No obstante la abundancia de fuentes de datos, proliferan la información errónea y las teorías de la conspiración. Las redes sociales, con una penetración casi absoluta, son la principal fuente y caja de resonancia de la anticiencia.
Umberto Eco lo definió como la “invasión de los idiotas”. Se alimenta la anticiencia y se erosiona la confianza en las instituciones científicas. No hay que descartar que intereses económicos y políticos espurios y despreciables suelen promover la anticiencia para proteger sus agendas: el negacionismo climático, apoyado por industrias que se benefician de prácticas ambientalmente dañinas, es un ejemplo.
Lo que resulta alarmante es que personas formadas en la rigurosidad del método científico propaguen discursos anticientíficos y que sus afirmaciones, amparadas en el sesgo de autoridad, lleguen al público de manera viral y abundante.
Un video en TikTok, Instagram, X, Facebook o cualquier otra red social tendrá miles y hasta millones de vistas en cuestión de minutos, causando un daño imposible de enmendar en meses o años. Dos ejemplos: profesionales con tendencia antivacunas o los que niegan las causas y efectos de las migraciones humanas.
¿Qué lleva a una persona con formación científica a esta conducta? Las creencias personales (sesgo cognitivo) pueden influir en su interpretación de los datos y llevarla a conclusiones contrarias a la evidencia empírica o las presiones de instituciones, patrocinadores o grupos de interés que influyen en sus posiciones y discursos.
Asimismo, los intereses económicos mueven, de manera dolosa, a científicos vinculados con industrias específicas a torcer su objetividad, y también las afiliaciones políticas y el activismo para priorizar su agenda.
En respuesta a la anticiencia, los científicos tenemos la responsabilidad ética y profesional de adherirnos a los principios del método científico y comunicar nuestros hallazgos de forma precisa por medios legítimos y validados. Esto incluye reconocer los propios sesgos, resistir las presiones externas y priorizar la evidencia sobre los intereses personales o económicos.
Educación como antídoto
Es crucial el compromiso con la educación y la divulgación científica, acción fundamental para combatir la anticiencia, y hacer la ciencia accesible y comprensible para la mayoría, desmitificando sus procesos y explicando la importancia de basar decisiones en evidencia sólida.
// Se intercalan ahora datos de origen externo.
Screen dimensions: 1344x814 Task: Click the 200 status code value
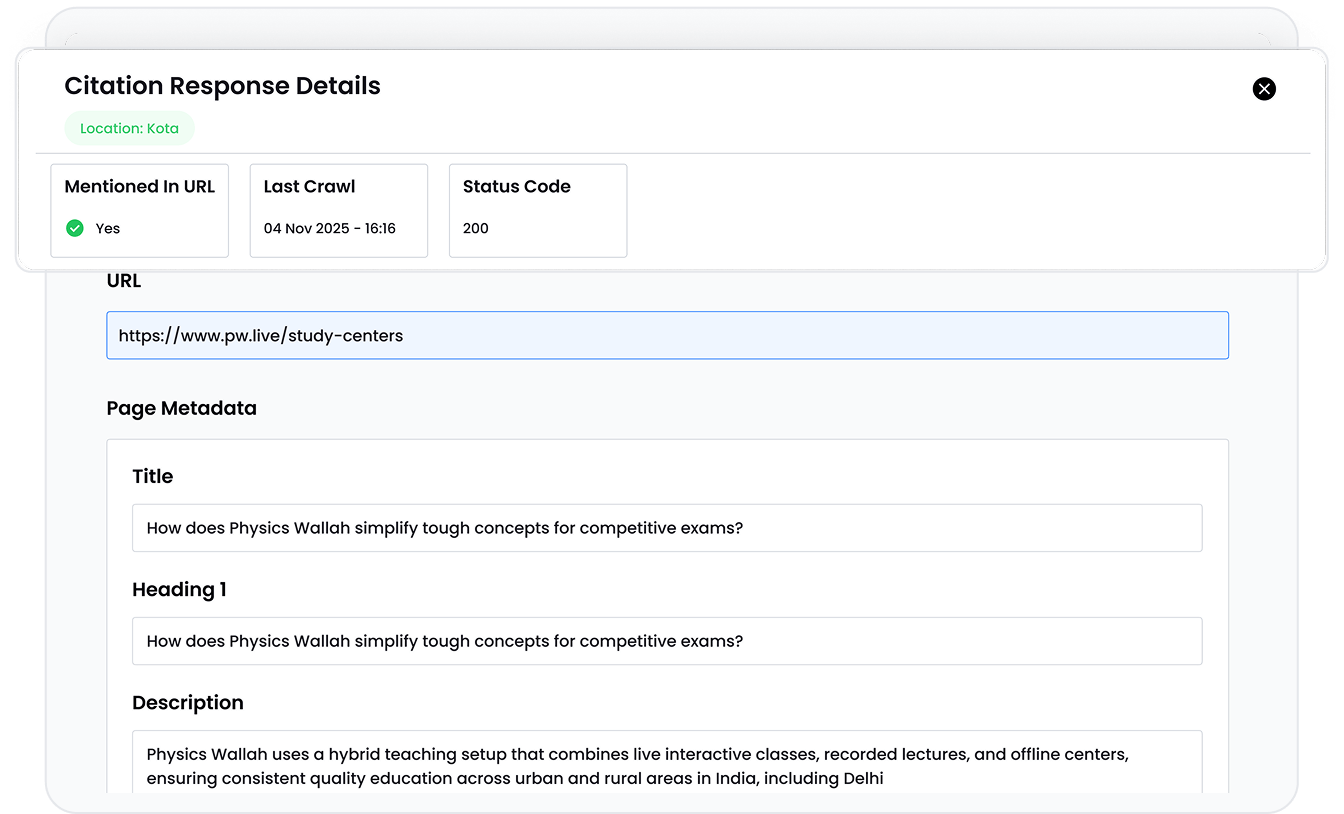tap(476, 228)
En días recientes, un médico en las redes sociales divulgó una serie de falsedades acerca del gusano barrenador. Todas ellas científicamente refutables. Al final de su diatriba —abiertamente conspiranoica— citó a Maquiavelo: “Quien controla el miedo de la gente se convierte en el amo de sus almas”.
En contraposición, Voltaire afirmó: “Aquellos que pueden hacerte creer absurdos, pueden hacerte cometer atrocidades”. Y Stephen Hawking remató: “La mayor enemiga del conocimiento no es la ignorancia, sino la ilusión del conocimiento”.
La ciencia ha demostrado ser una herramienta poderosa para mejorar nuestras vidas y entender el mundo. Sin embargo, su credibilidad puede ser socavada cuando los propios científicos adoptan o promueven ideas anticientíficas.
Mantener la distinción entre la ciencia y la anticiencia es vital para preservar la integridad del conocimiento científico; para ello, el pensamiento crítico resulta imprescindible.
El autor es médico veterinario, profesor de Epidemiología en la UNA y la UCR. Ha publicado aproximadamente 140 artículos científicos en revistas especializadas.